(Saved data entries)

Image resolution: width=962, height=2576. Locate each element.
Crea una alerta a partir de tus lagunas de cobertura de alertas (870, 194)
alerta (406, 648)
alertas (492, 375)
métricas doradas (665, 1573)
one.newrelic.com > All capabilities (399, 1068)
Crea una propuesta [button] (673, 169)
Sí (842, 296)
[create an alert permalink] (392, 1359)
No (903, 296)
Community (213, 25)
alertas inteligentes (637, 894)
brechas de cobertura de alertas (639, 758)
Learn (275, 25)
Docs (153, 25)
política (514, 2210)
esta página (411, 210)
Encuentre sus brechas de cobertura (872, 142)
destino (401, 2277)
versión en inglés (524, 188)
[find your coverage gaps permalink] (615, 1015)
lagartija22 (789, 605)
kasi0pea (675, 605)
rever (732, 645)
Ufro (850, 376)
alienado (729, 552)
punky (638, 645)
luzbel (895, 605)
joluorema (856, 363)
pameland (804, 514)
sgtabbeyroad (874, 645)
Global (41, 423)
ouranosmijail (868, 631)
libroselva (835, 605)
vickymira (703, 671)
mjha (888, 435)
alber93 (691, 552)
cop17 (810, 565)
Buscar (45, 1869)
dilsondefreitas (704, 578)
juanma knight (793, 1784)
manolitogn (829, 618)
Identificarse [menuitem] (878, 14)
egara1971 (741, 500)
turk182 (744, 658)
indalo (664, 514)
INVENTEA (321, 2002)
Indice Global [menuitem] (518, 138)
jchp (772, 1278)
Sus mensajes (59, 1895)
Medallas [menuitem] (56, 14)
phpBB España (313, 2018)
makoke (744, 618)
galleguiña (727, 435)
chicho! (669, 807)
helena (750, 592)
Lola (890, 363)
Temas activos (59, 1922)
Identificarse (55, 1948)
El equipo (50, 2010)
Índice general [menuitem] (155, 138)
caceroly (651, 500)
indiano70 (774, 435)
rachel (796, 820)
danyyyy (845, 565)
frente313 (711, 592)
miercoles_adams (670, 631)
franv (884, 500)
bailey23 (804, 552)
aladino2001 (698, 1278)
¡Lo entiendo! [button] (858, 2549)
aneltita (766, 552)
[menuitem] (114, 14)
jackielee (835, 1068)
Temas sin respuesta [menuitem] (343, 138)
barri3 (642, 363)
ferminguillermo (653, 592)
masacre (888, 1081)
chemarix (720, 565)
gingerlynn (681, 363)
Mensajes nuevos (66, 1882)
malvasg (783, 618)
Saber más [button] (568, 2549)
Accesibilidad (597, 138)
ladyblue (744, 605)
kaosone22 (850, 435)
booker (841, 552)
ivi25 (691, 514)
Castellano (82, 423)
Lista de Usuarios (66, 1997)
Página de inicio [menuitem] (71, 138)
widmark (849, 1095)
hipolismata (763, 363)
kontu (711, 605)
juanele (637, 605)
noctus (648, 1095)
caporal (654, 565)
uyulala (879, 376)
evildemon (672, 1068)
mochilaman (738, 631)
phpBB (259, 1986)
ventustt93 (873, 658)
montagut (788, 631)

== Exercise ==
The expected output is the run of lines from the one holding "frente313 (711, 592)" to the last line of the entries above, each reproduced character for character.

== Response area ==
frente313 (711, 592)
miercoles_adams (670, 631)
franv (884, 500)
bailey23 (804, 552)
aladino2001 (698, 1278)
¡Lo entiendo! [button] (858, 2549)
aneltita (766, 552)
[menuitem] (114, 14)
jackielee (835, 1068)
Temas sin respuesta [menuitem] (343, 138)
barri3 (642, 363)
ferminguillermo (653, 592)
masacre (888, 1081)
chemarix (720, 565)
gingerlynn (681, 363)
Mensajes nuevos (66, 1882)
malvasg (783, 618)
Saber más [button] (568, 2549)
Accesibilidad (597, 138)
ladyblue (744, 605)
kaosone22 (850, 435)
booker (841, 552)
ivi25 (691, 514)
Castellano (82, 423)
Lista de Usuarios (66, 1997)
Página de inicio [menuitem] (71, 138)
widmark (849, 1095)
hipolismata (763, 363)
kontu (711, 605)
juanele (637, 605)
noctus (648, 1095)
caporal (654, 565)
uyulala (879, 376)
evildemon (672, 1068)
mochilaman (738, 631)
phpBB (259, 1986)
ventustt93 (873, 658)
montagut (788, 631)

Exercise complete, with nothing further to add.